LEESTEKST:
--

Op 29 januari 2019 heeft de meervoudige wrakingskamer van de Rechtbank Gelderland in Arnhem uitspraak gedaan op een wrakingsverzoek van een verzoeker tegen mr. F.M.Th. Quaadvliet, de kantonrechter in een civiele procedure. Het wrakingsverzoek was ingediend omdat de verzoeker meende dat de kantonrechter partijdig was en de wederpartij bevoordeelde. De verzoeker had op 19 december 2018 verzocht om inhoudelijk te mogen reageren op een conclusie van dupliek in reconventie die door de wederpartij was ingediend, maar de kantonrechter had bepaald dat vonnis zou worden gewezen zonder deze mogelijkheid te bieden. De verzoeker stelde dat deze beslissing de indruk wekte dat de kantonrechter de wederpartij bevoordeelde.

--

GEGEVENS:
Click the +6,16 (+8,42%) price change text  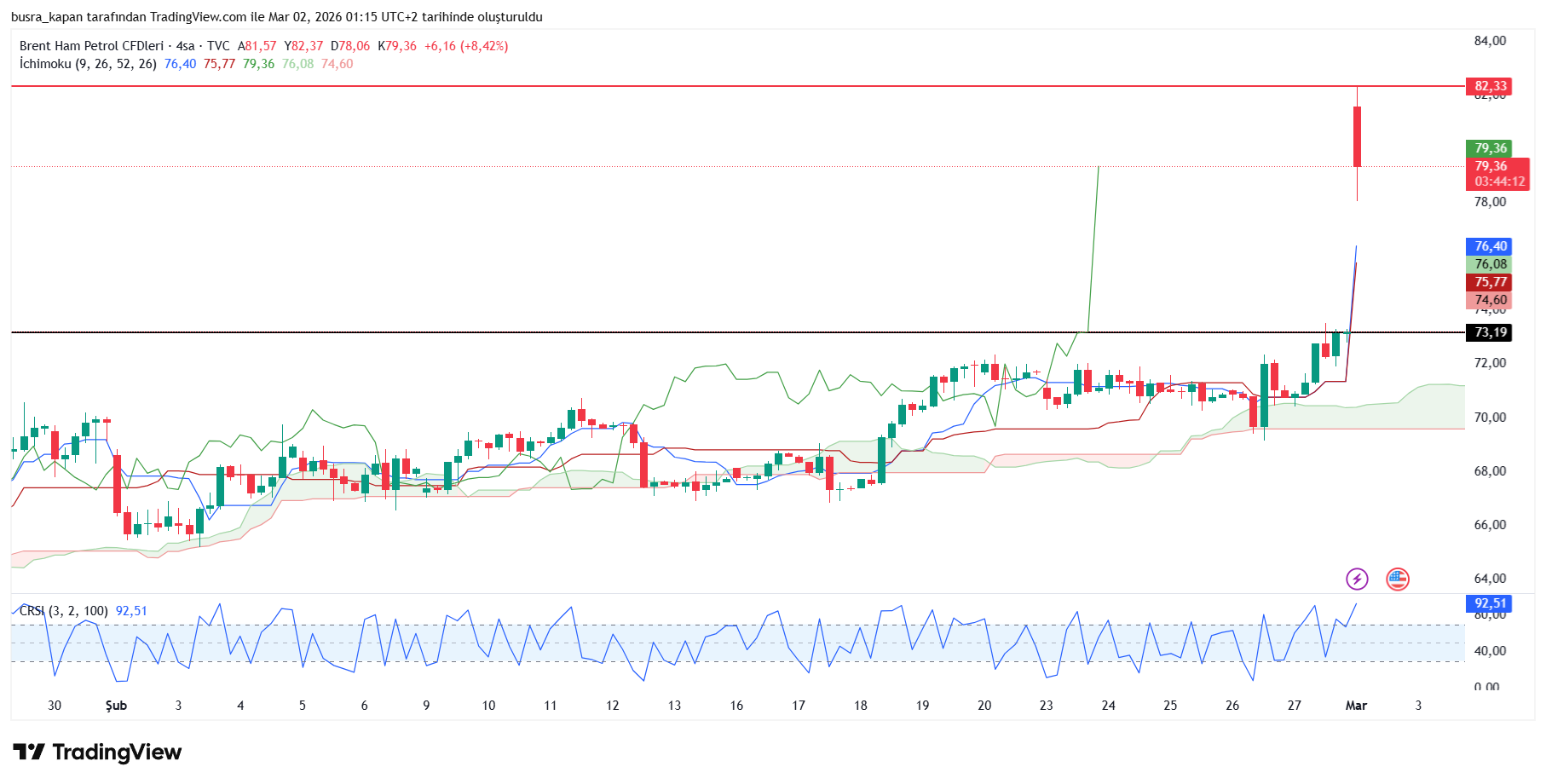465,46
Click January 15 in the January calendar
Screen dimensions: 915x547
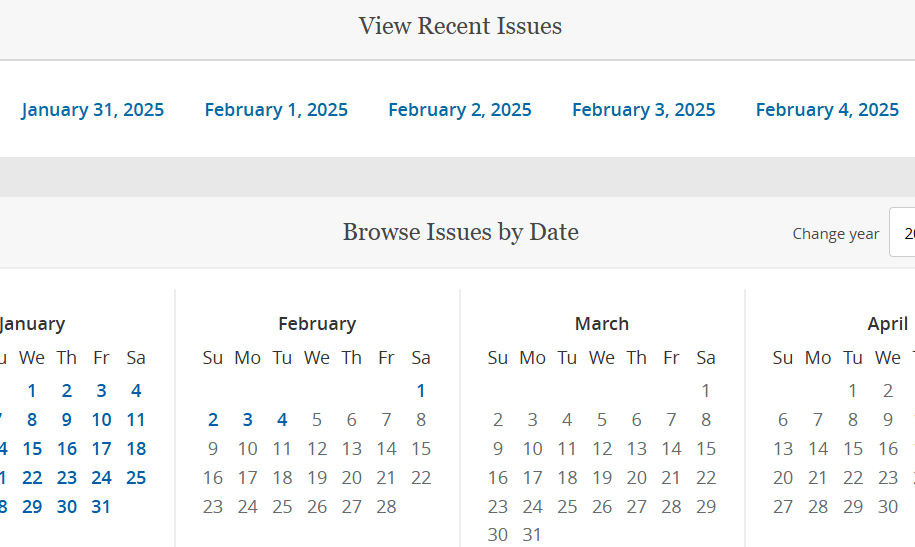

--

VRAGEN:
a) Noem alle personen en procespartijen die in de tekst over het wrakingsverzoek voorkomen, zonder de rechterlijke colleges.
b) Hernoem in de tekst over het wrakingsverzoek "kantonrechter" overal in "rechter" en schrijf dit gedeelte opnieuw uit: begin bij de woorden "Op 29 januari" en stop na "kantonrechter de wederpartij bevoordeelde.".
c) Ga verder met de tekst over het wrakingsverzoek vanaf het punt waar hij ophoudt.
De lijst is hier niet nodig.

ANTWOORDEN:
a) De verzoeker, mr. F.M.Th. Quaadvliet (de kantonrechter) en de wederpartij.

b)
Op 29 januari 2019 heeft de meervoudige wrakingskamer van de Rechtbank Gelderland in Arnhem uitspraak gedaan op een wrakingsverzoek van een verzoeker tegen mr. F.M.Th. Quaadvliet, de rechter in een civiele procedure. Het wrakingsverzoek was ingediend omdat de verzoeker meende dat de rechter partijdig was en de wederpartij bevoordeelde. De verzoeker had op 19 december 2018 verzocht om inhoudelijk te mogen reageren op een conclusie van dupliek in reconventie die door de wederpartij was ingediend, maar de rechter had bepaald dat vonnis zou worden gewezen zonder deze mogelijkheid te bieden. De verzoeker stelde dat deze beslissing de indruk wekte dat de rechter de wederpartij bevoordeelde.

c)
De kantonrechter heeft in haar schriftelijke reactie op het wrakingsverzoek aangegeven dat procedurele beslissingen in beginsel geen grond voor wraking kunnen vormen. De wrakingskamer heeft vervolgens beoordeeld of er sprake was van omstandigheden die de objectieve vrees voor partijdigheid van de kantonrechter konden rechtvaardigen. De wrakingskamer concludeerde dat de aangevoerde gronden niet voldoende waren om te concluderen dat de rechterlijke onpartijdigheid in het geding was. De wrakingskamer benadrukte dat een rechter wordt vermoed onpartijdig te zijn en dat er bijzondere omstandigheden moeten zijn om dit vermoeden te weerleggen.
Uiteindelijk heeft de wrakingskamer het verzoek tot wraking afgewezen, omdat de verzoeker niet had aangetoond dat de beslissing van de kantonrechter zo onjuist of onbegrijpelijk was dat deze alleen door vooringenomenheid kon worden verklaard. De beslissing is openbaar uitgesproken en er staat geen rechtsmiddel open tegen deze uitspraak.